=== Esercizi ===
a: Riscrivi l'intervista sul Myanmar, tutto da "C’è stata una" giù fino a "presidente Win Mynt.", mettendo "senza condizioni" al posto di "incondizionata".
b: Elenca tutte le persone chiamate per nome nell'intervista sul Myanmar.

=== Estratto della pagina ===

Aung San Suu Kyi condannata ad altri 6 anni di carcere con le solite accuse risibili e infondate. È un segnale che la giunta militare non ha nessuna intenzione di retrocedere dalla posizione repressiva che ha assunto?

È assolutamente così. È soprattutto un chiaro segnale che i militari vogliono disfarsi di lei per sempre.

E ancora nessuna o scarsissime reazioni di protesta internazionali. Perché?

C’è stata una reazione dell’ultima ora da parte di Josep Borrell, l’Alto rappresentante per la politica estera dell’Ue, che ha chiesto la liberazione incondizionata immediata per lei e per gli altri prigionieri politici, ma non mi meraviglio di questo atteggiamento. L’Unione Europea ha delegato la gestione della vicenda del Myanmar all’Asean, l’Associazione delle Nazioni dell’Asia Sud-Orientale, e l’Asean più di tanto non ha mai fatto. Non c’è ancora stato un passo avanti rispetto ai cinque punti concordati con la giunta militare a fine aprile 2021 che chiedevano una vaga cessazione delle violenze, e nulla a proposito della liberazione dei prigionieri politici come Aung San Suu Kyi e il presidente Win Mynt.

Voci di dati raccolte
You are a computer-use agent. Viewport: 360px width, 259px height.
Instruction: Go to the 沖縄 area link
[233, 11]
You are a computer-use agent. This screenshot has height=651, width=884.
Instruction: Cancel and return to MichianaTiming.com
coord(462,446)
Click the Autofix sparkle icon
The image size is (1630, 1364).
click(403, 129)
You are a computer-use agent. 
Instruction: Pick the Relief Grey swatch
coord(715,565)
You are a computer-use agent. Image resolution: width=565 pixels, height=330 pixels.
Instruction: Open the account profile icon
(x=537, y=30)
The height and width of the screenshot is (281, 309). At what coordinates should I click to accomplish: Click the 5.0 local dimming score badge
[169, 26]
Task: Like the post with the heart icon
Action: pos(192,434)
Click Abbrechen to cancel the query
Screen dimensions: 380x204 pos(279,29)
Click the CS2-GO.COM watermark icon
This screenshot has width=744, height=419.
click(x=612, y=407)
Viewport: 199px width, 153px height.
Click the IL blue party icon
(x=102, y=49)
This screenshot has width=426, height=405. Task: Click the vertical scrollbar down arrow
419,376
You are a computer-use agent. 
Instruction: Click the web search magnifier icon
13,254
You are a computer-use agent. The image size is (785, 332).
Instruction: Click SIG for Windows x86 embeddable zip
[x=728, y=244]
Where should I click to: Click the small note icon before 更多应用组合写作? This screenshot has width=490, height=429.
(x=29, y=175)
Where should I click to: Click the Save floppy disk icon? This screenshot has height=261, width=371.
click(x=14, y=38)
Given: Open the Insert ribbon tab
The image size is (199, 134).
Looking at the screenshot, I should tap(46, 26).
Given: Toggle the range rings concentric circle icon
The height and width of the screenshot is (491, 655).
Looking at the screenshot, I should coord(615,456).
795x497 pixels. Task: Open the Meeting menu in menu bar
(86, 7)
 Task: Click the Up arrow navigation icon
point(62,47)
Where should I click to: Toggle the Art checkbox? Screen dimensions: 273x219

=== Soluzioni ===
a:
C’è stata una reazione dell’ultima ora da parte di Josep Borrell, l’Alto rappresentante per la politica estera dell’Ue, che ha chiesto la liberazione senza condizioni immediata per lei e per gli altri prigionieri politici, ma non mi meraviglio di questo atteggiamento. L’Unione Europea ha delegato la gestione della vicenda del Myanmar all’Asean, l’Associazione delle Nazioni dell’Asia Sud-Orientale, e l’Asean più di tanto non ha mai fatto. Non c’è ancora stato un passo avanti rispetto ai cinque punti concordati con la giunta militare a fine aprile 2021 che chiedevano una vaga cessazione delle violenze, e nulla a proposito della liberazione dei prigionieri politici come Aung San Suu Kyi e il presidente Win Mynt.

b:
Aung San Suu Kyi
Josep Borrell
Win Mynt